Comment 17 for bug 1006725

Revision history for this message
Christopher Yeoh (cyeoh-0) wrote :

I think the tempest test is bogus.

For starters the test name:

invalid_name = data_utils.rand_name(u'\xc3\x28')

is a unicode string, not utf-8.

"\xc3\x28" is indeed an invalid utf-8 string but the tempest infrastructure prevents us from sending invalid utf-8 strings. At the lower levels a json.dumps is done on the post body. JSON represents strings as a sequence of unicode characters (http://tools.ietf.org/html/rfc4627.html). Therefore it attempts to convert utf-8 (which is the default encoding for dumps) to unicode characters and fails if it seens an invalid utf-8 string.

You can see this if you remove the u prefix from the tempest test which then makes it correctly pass an invalid utf-8 string.

The reason I believe the fundamental issue of sending an invalid utf-8 string is not actually valid is that we accept JSON on the nova API side. Again, JSON strings are just a sequence of unicode characters and we can always convert that to valid UTF-8. If the JSON string itself is not a sequence of unicode characters then the json decoding will fail in wsgi json deserialization and the user will be returned a 400. It is possible to directly inject an invalid utf-8 string in a unittest but that won't happen in real life with the json requests. Now it is probably possible to send an invalid utf-8 string via XML but we're not supporting that for long anyway.
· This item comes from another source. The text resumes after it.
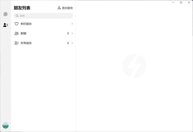Click the 所有朋友 count number 6
This screenshot has width=193, height=132.
click(x=68, y=43)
I'll propose a couple of patches:
- remove the test_create_image_specify_multibyte_character_image_name tempest test
- add a check in Nova so if a non valid multibyte utf-8 string is passed it rejects it.

I did discover glance does 500 if you send it a unicode string which request a 4 byte utf-8 because thats all the mysql's utf8 supports (you need to use utf8mb4 instead). But I think that should be addressed separately. And the nova side fix will depend on what the glance team decides to do.